𝐍𝐞𝐤𝐚𝐭 𝐮𝐩, 𝐦𝐞𝐬𝐤𝐢 𝐩𝐞𝐦𝐛𝐚𝐜𝐚𝐧𝐲𝐚 𝐩𝐚𝐬𝐭𝐢 𝐛𝐞𝐫𝐤𝐮𝐫𝐚𝐧𝐠 𝐰𝐤𝐰𝐤. 𝐁𝐞𝐜𝐚𝐮𝐬𝐞, 𝐮𝐝𝐡 𝐥𝐚𝐦𝐚 𝐠𝐤 𝐮𝐩.

•>><<•

Merasa penasaran, Nevan memilih turun dari kasur. Kaki pendeknya perlahan mendekat ke arah pintu yang tertutup namun tidak dikunci. Dengan hati-hati bocah berumur 14 tahun tersebut mendengarkan perbincangan kedua kaka nya.

"Menurutmu masalah sekarang ulah siapa?" Potong zefran.

"Nevaniel, tapi apa hubungannya dengan dimanja?"

"Karena terbiasa di nomor satukan, Nevan menjadi anak yang pembangkang. Aku mengerti dengan keadaannya, tapi jika selalu di manja juga tidak bagus. Umurnya sekarang sudah hampir menginjak 15 tahun, namun sifatnya seperti bocah 5 tahun."

"Kau lelah mengurusnya?"

"Bukan seperti itu maksudku, sialan. Apa Nevan akan hidup dimanja selamanya? Apa kau pikir itu bagus?"

Kevan diam membuat zefran kembali melanjutkan ocehannya.

"Kita nanti akan menemui ajal masing-masing. Jika hidup Nevan tidak berubah, dengan siapa ia bergantung selain kita?"

Kevan mulai mengerti arah pembicaraan adiknya. "Jadi maksud ucapanmu..."

"Membuat Nevan hidup mandiri."

Anak yang disebutkan namanya berjalan mundur perlahan. Ia segera kembali menaiki kasur milik zefran sebelum kedua pemuda yang masih sibuk berbincang itu kembali masuk ke dalam kamar.

Nevan merebahkan tubuhnya menyamping membelakangi pintu, tangan mungilnya menarik selimut sampai menutupi bagian kepala. "Nevan.. pembawa masalah."

🕸🕸🕸

Keesokan paginya.

Zefran melangkah santai menuju kamar sang adik dengan seragam yang sudah terbalut apik ditubuh jangkungnya. Tugasnya sekarang membangunkan Nevan, sementara kevan memasak sarapan.

Soal kondisi gerald, kevan sudah menceritakannya semalam. Abangnya berkata jika papa mereka mengalami retak tulang tengkorak jenis fraktur terbuka. Dimana saat benturan benda tumpul terjadi begitu keras, sehingga mengakibatkan tulang tengkorak terbuka, diikuti oleh kerusakan kulit ditempat terjadinya keretakan.

Hari ini tepat pada jadwal gerald melakukan operasi. Selain memperbaiki susunan tulang, prosedur itu juga guna mengatasi cedera pada otak, saraf, atau pembuluh darah.

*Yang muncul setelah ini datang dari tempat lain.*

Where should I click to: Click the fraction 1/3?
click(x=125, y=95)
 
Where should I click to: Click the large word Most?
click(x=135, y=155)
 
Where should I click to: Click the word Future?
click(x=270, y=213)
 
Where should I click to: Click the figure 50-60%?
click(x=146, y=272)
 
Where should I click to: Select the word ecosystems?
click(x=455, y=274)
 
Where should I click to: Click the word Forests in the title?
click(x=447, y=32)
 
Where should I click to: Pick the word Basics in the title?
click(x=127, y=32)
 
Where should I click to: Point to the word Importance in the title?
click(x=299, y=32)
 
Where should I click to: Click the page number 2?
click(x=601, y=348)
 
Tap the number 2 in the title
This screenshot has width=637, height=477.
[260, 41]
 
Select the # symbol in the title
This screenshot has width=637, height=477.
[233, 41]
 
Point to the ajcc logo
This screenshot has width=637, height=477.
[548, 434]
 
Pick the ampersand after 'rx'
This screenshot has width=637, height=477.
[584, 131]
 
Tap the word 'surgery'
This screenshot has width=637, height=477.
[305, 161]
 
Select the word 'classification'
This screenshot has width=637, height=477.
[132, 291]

Zefran tidak bisa ke rumah sakit sebab harus menjaga Nevan dan membuat bocah itu lupa sementara waktu agar tidak bertanya dimana keberadaan sang ayah.

Walaupun tidak bisa menunggu hasil operasi, ia bisa sedikit tenang karena masih ada kevin dan Ryan di sana.  Tidak mungkin ia meninggalkan Nevan hanya berdua bersama kevan karena pemuda itu tidak waras.

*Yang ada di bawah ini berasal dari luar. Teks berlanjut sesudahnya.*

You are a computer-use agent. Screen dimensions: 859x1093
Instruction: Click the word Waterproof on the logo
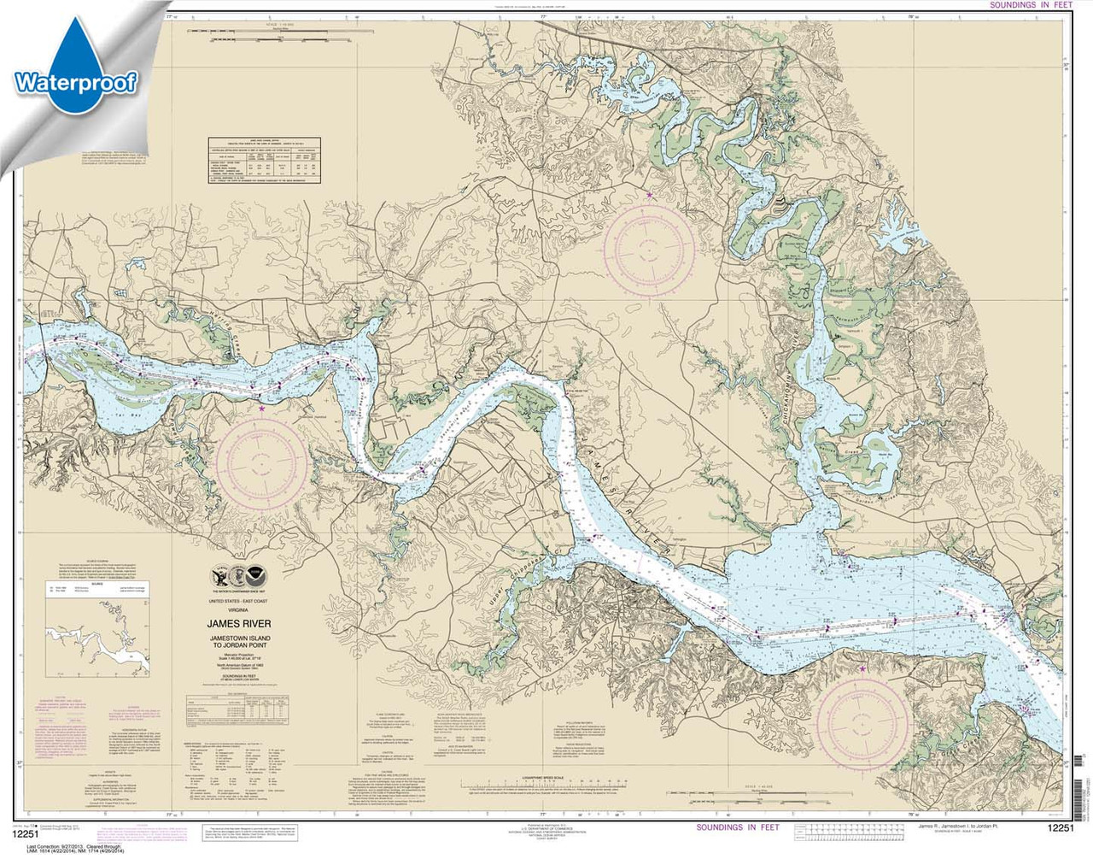pos(75,83)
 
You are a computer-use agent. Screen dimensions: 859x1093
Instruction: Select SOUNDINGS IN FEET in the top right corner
pos(1030,5)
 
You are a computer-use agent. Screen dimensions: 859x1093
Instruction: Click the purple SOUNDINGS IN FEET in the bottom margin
pos(738,827)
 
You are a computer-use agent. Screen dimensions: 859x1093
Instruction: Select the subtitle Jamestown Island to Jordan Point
pos(244,642)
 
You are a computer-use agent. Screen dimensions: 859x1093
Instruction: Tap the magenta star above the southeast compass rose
pos(862,668)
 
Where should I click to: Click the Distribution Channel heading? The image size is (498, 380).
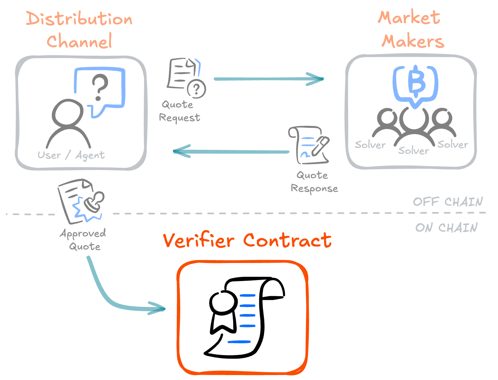[x=79, y=30]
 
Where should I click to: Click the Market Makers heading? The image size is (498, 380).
[x=412, y=30]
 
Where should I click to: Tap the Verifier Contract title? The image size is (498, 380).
[x=247, y=240]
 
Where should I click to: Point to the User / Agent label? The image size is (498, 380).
[x=71, y=155]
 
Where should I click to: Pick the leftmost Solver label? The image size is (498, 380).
[x=370, y=145]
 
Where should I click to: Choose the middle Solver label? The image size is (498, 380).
[x=413, y=151]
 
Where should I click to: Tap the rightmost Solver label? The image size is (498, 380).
[x=453, y=144]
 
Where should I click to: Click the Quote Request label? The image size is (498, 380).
[x=179, y=111]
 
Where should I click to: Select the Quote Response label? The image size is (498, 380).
[x=314, y=182]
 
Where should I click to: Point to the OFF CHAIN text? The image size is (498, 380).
[x=447, y=202]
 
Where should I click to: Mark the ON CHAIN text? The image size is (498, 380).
[x=446, y=227]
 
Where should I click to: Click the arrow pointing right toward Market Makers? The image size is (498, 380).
[x=269, y=79]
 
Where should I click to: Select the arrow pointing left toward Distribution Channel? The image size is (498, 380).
[x=231, y=152]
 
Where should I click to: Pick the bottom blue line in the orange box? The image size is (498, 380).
[x=239, y=342]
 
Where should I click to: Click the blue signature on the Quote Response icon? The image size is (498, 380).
[x=305, y=154]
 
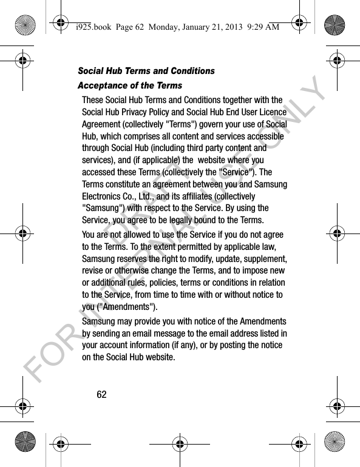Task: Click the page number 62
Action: tap(101, 394)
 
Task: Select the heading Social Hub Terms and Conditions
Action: tap(146, 71)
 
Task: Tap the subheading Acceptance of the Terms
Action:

Kevan itu gila, zefran percaya seratus persen tanpa mengecek terlebih dahulu. Meskipun dulu ia pernah menjepit hidung Nevan, zefran masih bisa dikatakan waras.

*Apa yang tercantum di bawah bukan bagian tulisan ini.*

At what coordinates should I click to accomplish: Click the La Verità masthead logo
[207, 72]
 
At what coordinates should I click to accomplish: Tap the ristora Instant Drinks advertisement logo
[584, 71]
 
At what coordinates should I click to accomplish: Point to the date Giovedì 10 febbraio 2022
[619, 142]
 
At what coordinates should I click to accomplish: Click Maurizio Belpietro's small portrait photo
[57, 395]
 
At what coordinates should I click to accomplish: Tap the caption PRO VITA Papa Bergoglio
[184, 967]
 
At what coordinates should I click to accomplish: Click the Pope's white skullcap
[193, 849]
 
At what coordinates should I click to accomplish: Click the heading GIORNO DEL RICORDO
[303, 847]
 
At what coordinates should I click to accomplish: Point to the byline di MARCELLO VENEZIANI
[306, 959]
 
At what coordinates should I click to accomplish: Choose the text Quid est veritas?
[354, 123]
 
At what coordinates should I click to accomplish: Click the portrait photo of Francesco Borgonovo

"Nevaniel." Zefran masuk tanpa mengetuk pintu lebih dulu, karena memang sudah terbiasa dan si pemilik pun tidak marah.

Hal pertama yang ia lihat adalah kasur yang sudah tak berpenghuni dengan bantal, guling serta selimut masih berantakan. Adiknya sudah bangun? Aneh sekali.

"Nevan kau dimana?"

"Bang zef."

Suara teriakan dari dalam kamar mandi membuat atensi zefran terfokus ke salah satu pintu bercat putih. "Mandi sendiri?" gumamnya heran.